EXERCISE INPUTS
● ● ● ● ●

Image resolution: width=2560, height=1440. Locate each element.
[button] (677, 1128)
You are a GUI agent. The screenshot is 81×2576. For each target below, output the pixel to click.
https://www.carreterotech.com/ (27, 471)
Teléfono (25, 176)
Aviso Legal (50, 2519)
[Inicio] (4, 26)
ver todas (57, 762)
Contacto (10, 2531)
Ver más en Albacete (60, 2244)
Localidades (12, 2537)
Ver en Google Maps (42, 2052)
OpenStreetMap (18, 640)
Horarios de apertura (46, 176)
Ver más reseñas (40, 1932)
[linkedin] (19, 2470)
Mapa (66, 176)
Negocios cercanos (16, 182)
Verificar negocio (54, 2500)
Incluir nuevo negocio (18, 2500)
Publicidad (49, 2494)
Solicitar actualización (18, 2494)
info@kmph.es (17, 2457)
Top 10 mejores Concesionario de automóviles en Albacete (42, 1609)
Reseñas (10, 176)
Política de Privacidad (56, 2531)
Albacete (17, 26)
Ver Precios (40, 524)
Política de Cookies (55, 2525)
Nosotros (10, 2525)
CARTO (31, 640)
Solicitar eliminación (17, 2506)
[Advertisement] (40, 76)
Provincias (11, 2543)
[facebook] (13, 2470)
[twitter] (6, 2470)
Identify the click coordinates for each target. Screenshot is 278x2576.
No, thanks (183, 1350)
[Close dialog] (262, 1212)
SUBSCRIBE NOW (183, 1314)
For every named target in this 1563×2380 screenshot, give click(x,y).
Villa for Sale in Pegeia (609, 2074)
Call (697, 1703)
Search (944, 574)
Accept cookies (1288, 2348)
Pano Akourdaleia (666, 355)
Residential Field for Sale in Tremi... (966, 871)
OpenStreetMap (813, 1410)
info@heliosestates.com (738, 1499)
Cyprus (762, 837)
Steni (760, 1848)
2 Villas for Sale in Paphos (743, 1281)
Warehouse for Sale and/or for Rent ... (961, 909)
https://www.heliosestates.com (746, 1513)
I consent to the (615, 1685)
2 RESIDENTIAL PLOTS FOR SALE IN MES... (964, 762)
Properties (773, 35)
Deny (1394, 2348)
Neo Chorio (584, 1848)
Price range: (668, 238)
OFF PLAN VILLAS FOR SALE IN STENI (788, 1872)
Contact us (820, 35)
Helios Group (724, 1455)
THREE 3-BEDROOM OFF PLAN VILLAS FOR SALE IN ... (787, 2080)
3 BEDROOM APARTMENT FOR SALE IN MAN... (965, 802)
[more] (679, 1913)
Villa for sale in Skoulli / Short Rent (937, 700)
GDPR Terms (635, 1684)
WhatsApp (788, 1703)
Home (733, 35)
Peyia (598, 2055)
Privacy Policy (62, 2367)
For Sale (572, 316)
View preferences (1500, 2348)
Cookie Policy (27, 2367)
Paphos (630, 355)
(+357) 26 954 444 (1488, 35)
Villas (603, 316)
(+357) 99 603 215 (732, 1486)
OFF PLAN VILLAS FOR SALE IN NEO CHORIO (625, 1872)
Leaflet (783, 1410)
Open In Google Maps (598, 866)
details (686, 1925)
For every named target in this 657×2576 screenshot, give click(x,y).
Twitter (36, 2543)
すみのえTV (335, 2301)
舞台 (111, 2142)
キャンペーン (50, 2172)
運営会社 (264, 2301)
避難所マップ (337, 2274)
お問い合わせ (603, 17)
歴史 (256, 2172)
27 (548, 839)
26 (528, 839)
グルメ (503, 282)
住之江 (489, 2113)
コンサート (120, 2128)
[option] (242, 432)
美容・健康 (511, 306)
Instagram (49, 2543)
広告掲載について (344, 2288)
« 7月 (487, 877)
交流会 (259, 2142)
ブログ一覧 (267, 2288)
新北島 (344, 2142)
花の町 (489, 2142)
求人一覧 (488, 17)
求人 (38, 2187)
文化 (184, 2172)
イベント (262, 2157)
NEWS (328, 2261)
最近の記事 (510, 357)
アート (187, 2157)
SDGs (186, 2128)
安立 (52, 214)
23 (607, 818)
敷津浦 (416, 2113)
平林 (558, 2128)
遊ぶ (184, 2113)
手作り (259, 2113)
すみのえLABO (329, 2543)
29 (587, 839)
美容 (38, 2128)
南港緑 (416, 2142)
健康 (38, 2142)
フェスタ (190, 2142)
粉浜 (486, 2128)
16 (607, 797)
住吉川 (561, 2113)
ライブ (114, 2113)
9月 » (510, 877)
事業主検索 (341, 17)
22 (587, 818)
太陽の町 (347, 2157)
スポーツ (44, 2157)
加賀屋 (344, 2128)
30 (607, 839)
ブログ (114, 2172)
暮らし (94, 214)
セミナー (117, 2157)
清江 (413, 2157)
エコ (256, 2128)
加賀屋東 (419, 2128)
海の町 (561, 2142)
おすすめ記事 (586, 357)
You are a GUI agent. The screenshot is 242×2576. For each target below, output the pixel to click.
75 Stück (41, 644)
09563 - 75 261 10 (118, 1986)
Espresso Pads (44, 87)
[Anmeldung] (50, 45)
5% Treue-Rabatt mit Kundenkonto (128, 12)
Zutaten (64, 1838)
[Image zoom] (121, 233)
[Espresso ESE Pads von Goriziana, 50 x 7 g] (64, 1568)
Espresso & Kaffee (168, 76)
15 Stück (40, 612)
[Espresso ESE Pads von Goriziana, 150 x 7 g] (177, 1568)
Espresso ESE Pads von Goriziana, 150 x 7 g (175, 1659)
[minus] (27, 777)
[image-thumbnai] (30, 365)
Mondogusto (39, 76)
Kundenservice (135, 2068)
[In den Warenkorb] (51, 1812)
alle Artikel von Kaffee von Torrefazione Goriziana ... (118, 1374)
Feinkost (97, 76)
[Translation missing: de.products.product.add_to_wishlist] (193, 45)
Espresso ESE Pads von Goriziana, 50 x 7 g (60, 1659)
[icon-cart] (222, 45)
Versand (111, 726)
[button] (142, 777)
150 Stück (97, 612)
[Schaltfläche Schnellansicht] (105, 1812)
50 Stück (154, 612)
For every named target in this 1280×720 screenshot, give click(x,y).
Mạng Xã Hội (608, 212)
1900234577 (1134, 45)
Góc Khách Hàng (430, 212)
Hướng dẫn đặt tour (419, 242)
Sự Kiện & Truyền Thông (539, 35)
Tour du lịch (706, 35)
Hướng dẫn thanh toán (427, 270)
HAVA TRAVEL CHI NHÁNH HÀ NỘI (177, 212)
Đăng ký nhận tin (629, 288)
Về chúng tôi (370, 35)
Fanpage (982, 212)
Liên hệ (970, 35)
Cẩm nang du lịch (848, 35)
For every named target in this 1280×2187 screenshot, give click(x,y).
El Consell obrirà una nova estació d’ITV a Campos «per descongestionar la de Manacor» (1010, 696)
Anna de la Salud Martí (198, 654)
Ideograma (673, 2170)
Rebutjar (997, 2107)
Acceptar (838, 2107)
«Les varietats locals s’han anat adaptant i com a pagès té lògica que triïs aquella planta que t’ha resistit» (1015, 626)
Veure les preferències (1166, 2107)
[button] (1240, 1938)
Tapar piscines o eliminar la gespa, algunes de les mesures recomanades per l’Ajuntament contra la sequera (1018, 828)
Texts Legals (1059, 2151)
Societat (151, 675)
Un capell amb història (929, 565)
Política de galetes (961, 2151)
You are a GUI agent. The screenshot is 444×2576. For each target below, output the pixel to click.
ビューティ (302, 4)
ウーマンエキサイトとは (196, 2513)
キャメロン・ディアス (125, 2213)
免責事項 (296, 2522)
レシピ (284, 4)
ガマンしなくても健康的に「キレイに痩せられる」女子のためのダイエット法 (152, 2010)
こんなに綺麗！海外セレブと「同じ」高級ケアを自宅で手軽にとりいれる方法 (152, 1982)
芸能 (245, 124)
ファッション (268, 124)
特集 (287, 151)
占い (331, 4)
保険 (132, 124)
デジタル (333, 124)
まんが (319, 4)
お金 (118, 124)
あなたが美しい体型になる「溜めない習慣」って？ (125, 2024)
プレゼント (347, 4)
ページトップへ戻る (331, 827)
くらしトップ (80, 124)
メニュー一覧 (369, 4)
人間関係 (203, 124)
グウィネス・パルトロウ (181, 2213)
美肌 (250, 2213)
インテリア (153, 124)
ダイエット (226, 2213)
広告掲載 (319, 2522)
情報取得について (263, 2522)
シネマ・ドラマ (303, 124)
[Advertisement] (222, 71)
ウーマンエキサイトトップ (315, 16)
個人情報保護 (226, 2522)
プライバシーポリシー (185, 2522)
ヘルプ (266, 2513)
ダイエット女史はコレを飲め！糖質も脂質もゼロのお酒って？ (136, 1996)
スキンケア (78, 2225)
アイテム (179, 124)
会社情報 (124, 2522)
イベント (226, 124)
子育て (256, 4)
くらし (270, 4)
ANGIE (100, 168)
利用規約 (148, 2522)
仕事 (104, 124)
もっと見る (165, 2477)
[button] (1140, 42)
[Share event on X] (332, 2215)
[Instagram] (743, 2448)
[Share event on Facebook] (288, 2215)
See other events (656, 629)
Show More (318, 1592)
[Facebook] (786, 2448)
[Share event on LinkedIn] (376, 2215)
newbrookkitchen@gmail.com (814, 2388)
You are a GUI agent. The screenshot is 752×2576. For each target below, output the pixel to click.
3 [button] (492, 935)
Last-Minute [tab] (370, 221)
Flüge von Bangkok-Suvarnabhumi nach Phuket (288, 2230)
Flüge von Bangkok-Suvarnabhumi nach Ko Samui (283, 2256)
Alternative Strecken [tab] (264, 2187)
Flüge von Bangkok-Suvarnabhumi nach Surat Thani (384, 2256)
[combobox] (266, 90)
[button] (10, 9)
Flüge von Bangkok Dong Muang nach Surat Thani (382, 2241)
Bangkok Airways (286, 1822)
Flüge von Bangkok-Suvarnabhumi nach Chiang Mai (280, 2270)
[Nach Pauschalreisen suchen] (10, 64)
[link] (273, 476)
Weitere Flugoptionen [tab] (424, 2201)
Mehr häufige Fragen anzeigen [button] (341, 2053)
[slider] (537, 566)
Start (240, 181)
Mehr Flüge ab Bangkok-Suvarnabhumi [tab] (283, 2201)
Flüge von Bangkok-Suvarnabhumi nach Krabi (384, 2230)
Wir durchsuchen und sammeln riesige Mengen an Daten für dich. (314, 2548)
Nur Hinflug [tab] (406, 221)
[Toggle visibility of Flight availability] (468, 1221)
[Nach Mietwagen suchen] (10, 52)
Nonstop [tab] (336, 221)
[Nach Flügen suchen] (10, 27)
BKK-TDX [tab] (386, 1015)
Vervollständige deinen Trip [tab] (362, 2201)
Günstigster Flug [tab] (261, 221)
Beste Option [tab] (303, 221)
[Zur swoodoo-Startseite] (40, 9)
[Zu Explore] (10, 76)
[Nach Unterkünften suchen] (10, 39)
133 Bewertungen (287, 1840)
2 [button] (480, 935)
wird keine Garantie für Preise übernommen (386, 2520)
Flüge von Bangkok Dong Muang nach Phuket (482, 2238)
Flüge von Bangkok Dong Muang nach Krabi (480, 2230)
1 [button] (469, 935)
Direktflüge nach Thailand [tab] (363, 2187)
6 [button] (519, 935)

● ● ● ● ●

WHAT TO PRODUCE
What you return should be exactly the lines above, starting at the one with "清江 (413, 2157)" and ending at the one with "免責事項 (296, 2522)", and nothing else.

RESPONSE TO THE EXERCISE
清江 (413, 2157)
エコ (256, 2128)
加賀屋東 (419, 2128)
海の町 (561, 2142)
おすすめ記事 (586, 357)
You are a GUI agent. The screenshot is 242×2576. For each target below, output the pixel to click.
75 Stück (41, 644)
09563 - 75 261 10 (118, 1986)
Espresso Pads (44, 87)
[Anmeldung] (50, 45)
5% Treue-Rabatt mit Kundenkonto (128, 12)
Zutaten (64, 1838)
[Image zoom] (121, 233)
[Espresso ESE Pads von Goriziana, 50 x 7 g] (64, 1568)
Espresso & Kaffee (168, 76)
15 Stück (40, 612)
[Espresso ESE Pads von Goriziana, 150 x 7 g] (177, 1568)
Espresso ESE Pads von Goriziana, 150 x 7 g (175, 1659)
[minus] (27, 777)
[image-thumbnai] (30, 365)
Mondogusto (39, 76)
Kundenservice (135, 2068)
[In den Warenkorb] (51, 1812)
alle Artikel von Kaffee von Torrefazione Goriziana ... (118, 1374)
Feinkost (97, 76)
[Translation missing: de.products.product.add_to_wishlist] (193, 45)
Espresso ESE Pads von Goriziana, 50 x 7 g (60, 1659)
[icon-cart] (222, 45)
Versand (111, 726)
[button] (142, 777)
150 Stück (97, 612)
[Schaltfläche Schnellansicht] (105, 1812)
50 Stück (154, 612)
For every named target in this 1280×720 screenshot, give click(x,y).
Mạng Xã Hội (608, 212)
1900234577 (1134, 45)
Góc Khách Hàng (430, 212)
Hướng dẫn đặt tour (419, 242)
Sự Kiện & Truyền Thông (539, 35)
Tour du lịch (706, 35)
Hướng dẫn thanh toán (427, 270)
HAVA TRAVEL CHI NHÁNH HÀ NỘI (177, 212)
Đăng ký nhận tin (629, 288)
Về chúng tôi (370, 35)
Fanpage (982, 212)
Liên hệ (970, 35)
Cẩm nang du lịch (848, 35)
For every named target in this 1280×2187 screenshot, give click(x,y).
El Consell obrirà una nova estació d’ITV a Campos «per descongestionar la de Manacor» (1010, 696)
Anna de la Salud Martí (198, 654)
Ideograma (673, 2170)
Rebutjar (997, 2107)
Acceptar (838, 2107)
«Les varietats locals s’han anat adaptant i com a pagès té lògica que triïs aquella planta que t’ha resistit» (1015, 626)
Veure les preferències (1166, 2107)
[button] (1240, 1938)
Tapar piscines o eliminar la gespa, algunes de les mesures recomanades per l’Ajuntament contra la sequera (1018, 828)
Texts Legals (1059, 2151)
Societat (151, 675)
Un capell amb història (929, 565)
Política de galetes (961, 2151)
You are a GUI agent. The screenshot is 444×2576. For each target below, output the pixel to click.
ビューティ (302, 4)
ウーマンエキサイトとは (196, 2513)
キャメロン・ディアス (125, 2213)
免責事項 (296, 2522)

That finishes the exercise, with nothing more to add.